Kadokawa Shoten published the first and second volumes in May and September 2008, respectively. Kodansha published the first four volumes from July 2010 to April 2012. Shueisha went on to collected all the chapters in thirteen tankōbon volumes, with the first four volumes published on April 17, 2014, and the last volume on July 19, 2023. In France, the manga is licensed by Mangetsu; and in Taiwan by Tong Li Publishing.

===Volumes===

| No. | Release date | ISBN |
|---|---|---|
| 1 | April 17, 2014 | 978-4-83428-430-0 |
| 2 | April 17, 2014 | 978-4-83428-431-7 |
| 3 | April 17, 2014 | 978-4-83428-432-4 |
| 4 | April 17, 2014 | 978-4-83428-433-1 |
| 5 | December 12, 2014 | 978-4-83428-439-3 |
| 6 | December 16, 2016 | 978-4-83428-463-8 |
| 7 | March 16, 2017 | 978-4-83428-470-6 |
| 8 | November 19, 2018 | 978-4-83428-490-4 |
| 9 | April 19, 2019 | 978-4-83428-496-6 |
| 10 | December 18, 2020 | 978-4-83428-511-6 |
| 11 | October 19, 2021 | 978-4-83428-519-2 |
| 12 | August 19, 2022 | 978-4-83428-529-1 |
| 13 | July 19, 2023 | 978-4-83428-532-1 |

==Reception==
Mibu Gishiden has been widely acclaimed by critics.
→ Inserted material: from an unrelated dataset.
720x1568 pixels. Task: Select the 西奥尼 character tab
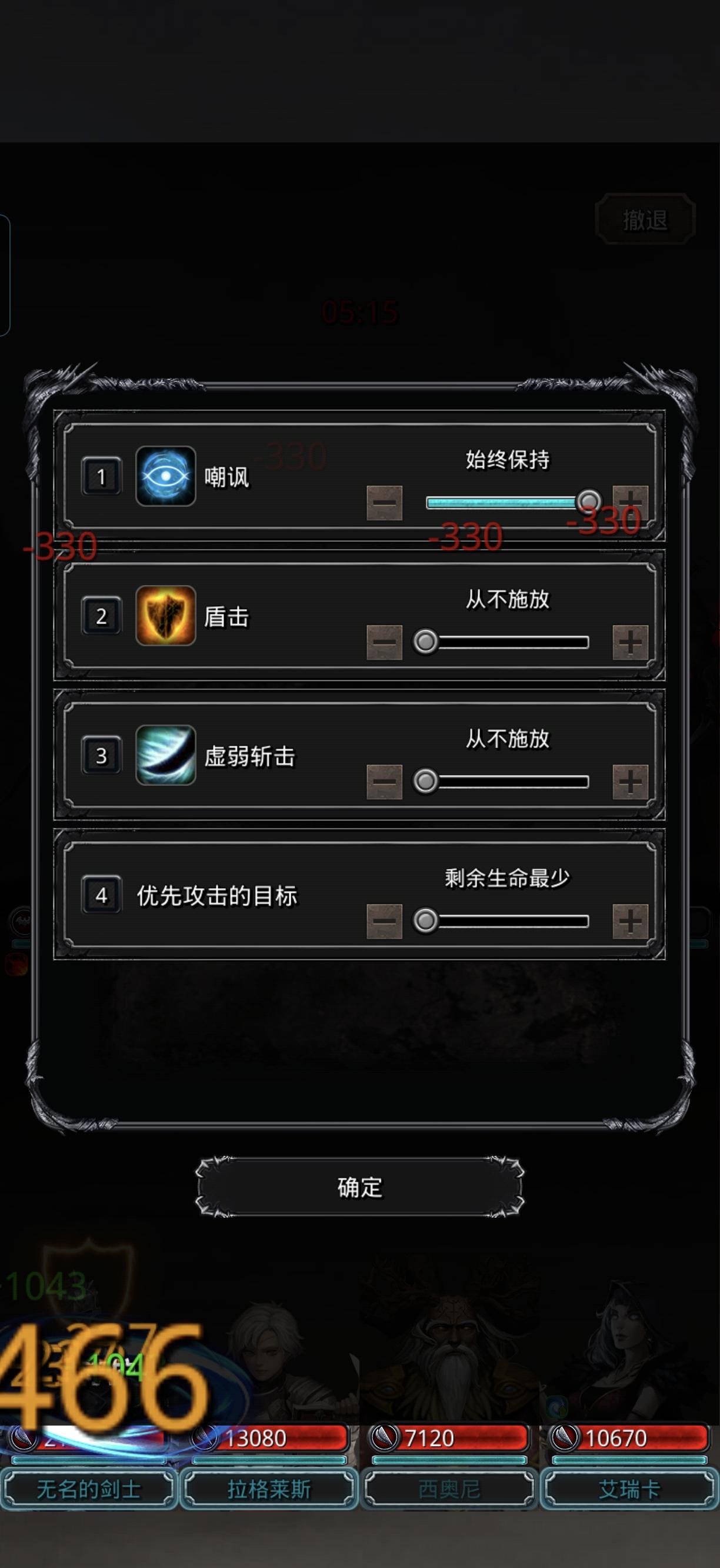(x=449, y=1489)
Manga Sanctuary gave the manga's first volume a score of 9 out of 10. They said that its "realistic" style showed a good flow of emotion; the narrative was "engaging"; and they found the discovery of different aspects of the main character to be a very interesting slant. Another Manga Sanctuary reviewer also praised the manga, calling its story "full of traditional values" and praising its graphics, calling it like "a little gem" and writing that "there is particular care taken in the representation of the sets, locations and costumes to make them very realistic and neat, giving it a beautiful immersion." Planete BD reviewer Faustine Lillaz gave the first volume an overall rating of two stars (out of four) and called it "surprising", but criticized its screenplay and considered it to have no clear purpose, in that it lacked engaging characters. She found that readers might struggle to immerse themselves in the story, but she praised the drawings and gave them a grade of "very good" and called them neat and mature. She called the second volume a fairly decent and very encouraging sequel, describing the story as improved and the characters "better developed." Manga News described the manga as having a rich historical context, with comprehensive and detailed depictions, and a story that is "exemplary with precision and richness and a very realistic design."